======== Testo da analizzare ========

L’artrite reumatoide (AR) è una malattia infiammatoria cronica autoimmune che colpisce in maniera elettiva le articolazioni.
La malattia colpisce il sesso femminile più frequentemente del sesso maschile in particolare in una fascia di età compresa fra i 40 e i 60 anni.
Tra le malattie osteoarticolari l’artrite reumatoide è quella più severa in termini di danno strutturale delle articolazioni, danno osseo secondario, complicanze extra-articolari, comorbidità associate e di rischio di mortalità.
Così come per altre malattie autoimmuni è lo stesso sistema immunitario – che di norma difende l’organismo dalle aggressioni esterne – ad attaccare i tessuti sani, non riconoscendoli come tali.
Il “bersaglio” privilegiato degli anticorpi, in questo caso è la membrana sinoviale, che è il foglietto di rivestimento interno della capsula articolare e che si riflette ai margini di questa andando poi a tappezzare le superfici ossee articolari.
Questa membrana reagisce all’infiammazione aumentando di volume e dando origine al panno sinoviale che si espande fino a provocare la graduale distruzione della cartilagine e, nei casi più gravi, arriva a toccare le ossa e gli altri tessuti circostanti.
La causa dell’artrite reumatoide non è ancora completamente nota.

======== Dati da esaminare ========

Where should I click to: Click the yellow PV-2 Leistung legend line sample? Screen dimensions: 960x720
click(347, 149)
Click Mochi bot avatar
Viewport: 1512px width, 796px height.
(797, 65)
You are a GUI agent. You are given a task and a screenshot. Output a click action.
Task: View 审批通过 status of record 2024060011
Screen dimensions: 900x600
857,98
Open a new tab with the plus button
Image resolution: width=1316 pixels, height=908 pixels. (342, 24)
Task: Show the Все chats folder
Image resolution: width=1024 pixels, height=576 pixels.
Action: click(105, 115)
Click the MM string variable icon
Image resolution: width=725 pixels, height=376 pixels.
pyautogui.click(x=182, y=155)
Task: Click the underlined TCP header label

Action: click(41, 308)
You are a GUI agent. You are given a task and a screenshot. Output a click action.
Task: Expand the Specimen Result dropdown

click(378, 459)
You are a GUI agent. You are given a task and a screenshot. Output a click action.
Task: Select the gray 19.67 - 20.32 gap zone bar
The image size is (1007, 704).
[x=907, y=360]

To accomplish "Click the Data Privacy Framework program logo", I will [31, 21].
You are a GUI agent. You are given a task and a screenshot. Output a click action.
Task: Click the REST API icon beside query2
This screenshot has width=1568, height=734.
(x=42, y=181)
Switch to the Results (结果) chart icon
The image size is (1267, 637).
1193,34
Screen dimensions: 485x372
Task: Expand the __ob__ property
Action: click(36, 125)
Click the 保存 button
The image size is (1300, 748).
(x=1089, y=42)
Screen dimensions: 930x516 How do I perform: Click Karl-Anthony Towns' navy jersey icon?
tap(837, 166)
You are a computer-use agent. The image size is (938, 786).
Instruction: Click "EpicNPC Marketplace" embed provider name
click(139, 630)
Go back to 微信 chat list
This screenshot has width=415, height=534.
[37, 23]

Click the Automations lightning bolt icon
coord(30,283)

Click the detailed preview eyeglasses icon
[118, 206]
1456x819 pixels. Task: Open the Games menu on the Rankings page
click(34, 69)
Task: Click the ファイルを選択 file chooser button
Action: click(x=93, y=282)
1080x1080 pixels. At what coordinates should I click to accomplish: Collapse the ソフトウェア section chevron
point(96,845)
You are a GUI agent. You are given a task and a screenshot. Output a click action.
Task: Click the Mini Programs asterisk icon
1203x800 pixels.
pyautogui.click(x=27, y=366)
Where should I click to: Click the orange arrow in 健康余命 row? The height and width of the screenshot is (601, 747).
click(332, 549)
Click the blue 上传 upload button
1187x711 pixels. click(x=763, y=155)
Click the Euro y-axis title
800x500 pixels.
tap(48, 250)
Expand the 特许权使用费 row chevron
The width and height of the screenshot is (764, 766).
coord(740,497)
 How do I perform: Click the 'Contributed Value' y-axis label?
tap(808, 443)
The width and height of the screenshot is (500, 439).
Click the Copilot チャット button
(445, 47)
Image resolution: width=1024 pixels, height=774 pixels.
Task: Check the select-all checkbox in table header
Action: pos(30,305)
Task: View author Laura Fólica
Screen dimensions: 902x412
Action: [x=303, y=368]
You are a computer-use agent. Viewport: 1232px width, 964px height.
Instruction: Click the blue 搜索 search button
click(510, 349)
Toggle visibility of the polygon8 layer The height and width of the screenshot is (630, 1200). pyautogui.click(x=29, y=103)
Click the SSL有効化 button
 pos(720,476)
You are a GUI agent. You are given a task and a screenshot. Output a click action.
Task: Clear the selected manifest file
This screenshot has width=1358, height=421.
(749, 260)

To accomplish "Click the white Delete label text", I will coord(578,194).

========

Dettagli del compito =
Aggiorna il testo sull'artrite reumatoide: riscrivi il passo da “Così come per” a “altri tessuti circostanti.”, mettendo “autoanticorpi” al posto di “anticorpi”.

Soluzione =
Così come per altre malattie autoimmuni è lo stesso sistema immunitario – che di norma difende l’organismo dalle aggressioni esterne – ad attaccare i tessuti sani, non riconoscendoli come tali.
Il “bersaglio” privilegiato degli autoanticorpi, in questo caso è la membrana sinoviale, che è il foglietto di rivestimento interno della capsula articolare e che si riflette ai margini di questa andando poi a tappezzare le superfici ossee articolari.
Questa membrana reagisce all’infiammazione aumentando di volume e dando origine al panno sinoviale che si espande fino a provocare la graduale distruzione della cartilagine e, nei casi più gravi, arriva a toccare le ossa e gli altri tessuti circostanti.